Mantêm a elegância e a informalidade enquanto comem e conversam sobre a compreensão da filosofia segundo a visão individual de cada um. Ève, que está enredada em uma monografia sobre o tema, apresenta certezas inabaláveis.

Jeanne defende que, mais que os conceitos de Platão ou Spinoza, precisa estimular nos alunos (de classe proletária) a autonomia do próprio pensamento e o amor próprio. Uma ataca com “metafísica”; a outra devolve com “filosofia transcendental”. Tudo isso regado a Kant, Husserl. No fundo, dão a impressão de estar falando de si mesmas e da responsabilidade de cada um ali pelos próprios atos. Pai e filha vão se entreolhando e o espectador, também olhando para dentro de si, conversa com os seus próprios borbotões, reflete, exulta.

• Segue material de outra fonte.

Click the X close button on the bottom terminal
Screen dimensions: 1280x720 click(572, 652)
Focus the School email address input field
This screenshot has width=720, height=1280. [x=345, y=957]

É nesse movimento, de deslizar o conteúdo da trama, para a sensibilidade e o pensamento de quem acompanha a narrativa que Éric Rohmer demonstra sua argúcia de pensador da natureza humana - até que ponto somos, de fato, responsáveis por nossos próprios gestos? - e sua alta capacidade de colocar os elementos da representação a favor desta operação, tão agradável quanto arriscada, de nos levar à observação interna, repassando atos e desejos com rigor, mas sem julgamentos. Será tudo isso possível numa primavera? Para Rohmer, sim.